From: Kairui Song <ryncsn@gmail.com>
To: linux-mm@kvack.org
Cc: Andrew Morton <akpm@linux-foundation.org>,
Chris Li <chrisl@kernel.org>,
Kemeng Shi <shikemeng@huaweicloud.com>,
Nhat Pham <nphamcs@gmail.com>, Baoquan He <bhe@redhat.com>,
Barry Song <baohua@kernel.org>,
"Rafael J. Wysocki" <rafael@kernel.org>,
Carsten Grohmann <carstengrohmann@gmx.de>,
linux-kernel@vger.kernel.org,
"open list:SUSPEND TO RAM" <linux-pm@vger.kernel.org>
Subject: Re: [PATCH 1/2] mm, swap: simplify checking if a folio is swapped
Date: Sun, 15 Feb 2026 18:41:05 +0800 [thread overview]
Message-ID: <CAMgjq7C2K5mAVcieX5rUUk9Qu3o7OgHkFqBU86AsvxNQG0uoUw@mail.gmail.com> (raw)
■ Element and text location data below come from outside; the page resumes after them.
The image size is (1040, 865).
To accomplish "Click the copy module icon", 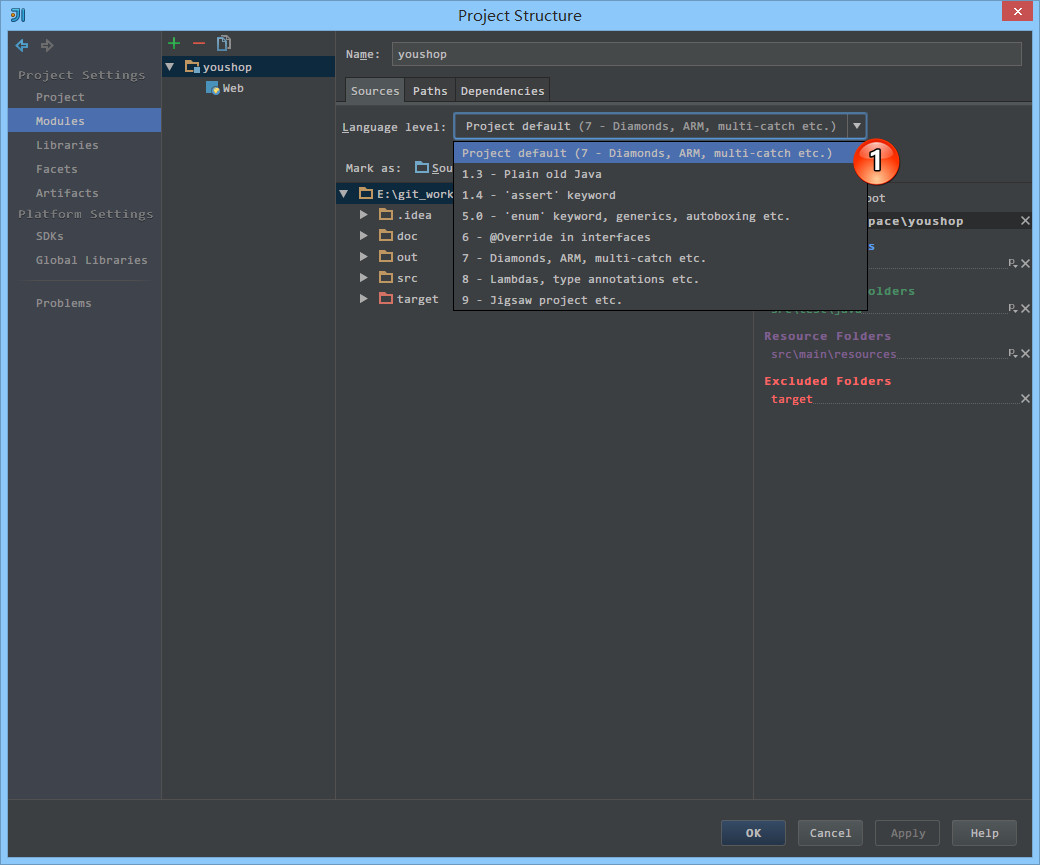I will pos(224,43).

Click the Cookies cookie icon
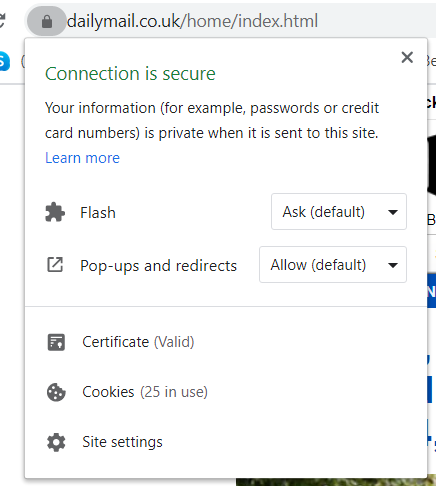(56, 392)
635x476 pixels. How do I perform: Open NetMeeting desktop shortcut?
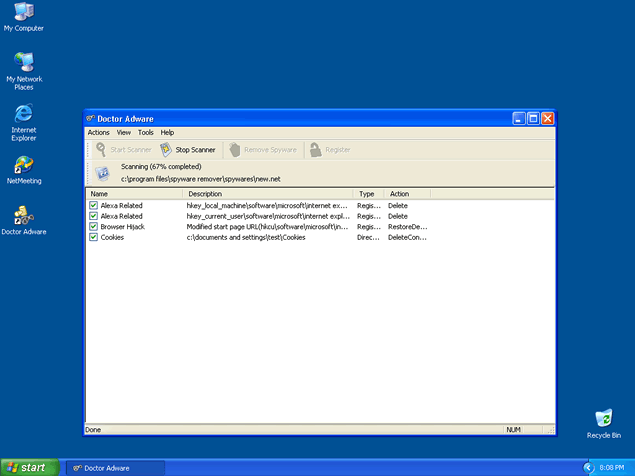tap(23, 165)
In-Reply-To: <20260215103815.87329-1-ryncsn@gmail.com>
On Sun, Feb 15, 2026 at 6:38 PM Kairui Song <ryncsn@gmail.com> wrote:
>
> From: Kairui Song <kasong@tencent.com>
>
> Clean up and simplify how we check if a folio is swapped. The helper
> already requires the folio to be in swap cache and locked. That's enough
> to pin the swap cluster from being freed, so there is no need to lock
> anything else to avoid UAF.
>
> And besides, we have cleaned up and defined the swap operation to be
> mostly folio based, and now the only place a folio will have any of its
> swap slots' count increased from 0 to 1 is folio_dup_swap, which also
> requires the folio lock. So as we are holding the folio lock here, a
> folio can't change its swap status from not swapped (all swap slots have
> a count of 0) to swapped (any slot has a swap count larger than 0).
>
> So there won't be any false negatives of this helper if we simply depend
> on the folio lock to stabilize the cluster.
>
> We are only using this helper to determine if we can and should release
> the swap cache. So false positives are completely harmless, and also
> already exist before. Depending on the timing, previously, it's also
> possible that a racing thread releases the swap count right after
> releasing the ci lock and before this helper returns. In any case, the
> worst that could happen is we leave a clean swap cache. It will still be
> reclaimed when under pressure just fine.
>
> So, in conclusion, we can simplify and make the check much simpler and
> lockless. Also, rename it to folio_maybe_swapped to reflect the design.
>
> Signed-off-by: Kairui Song <kasong@tencent.com>
> ---
> mm/swap.h | 5 ++--
> mm/swapfile.c | 82 ++++++++++++++++++++++++++++-----------------------
> 2 files changed, 48 insertions(+), 39 deletions(-)
>
> diff --git a/mm/swap.h b/mm/swap.h
> index 9fc5fecdcfdf..3ee761ee8348 100644
> --- a/mm/swap.h
> +++ b/mm/swap.h
> @@ -195,12 +195,13 @@ extern int swap_retry_table_alloc(swp_entry_t entry, gfp_t gfp);
> *
> * folio_alloc_swap(): the entry point for a folio to be swapped
> * out. It allocates swap slots and pins the slots with swap cache.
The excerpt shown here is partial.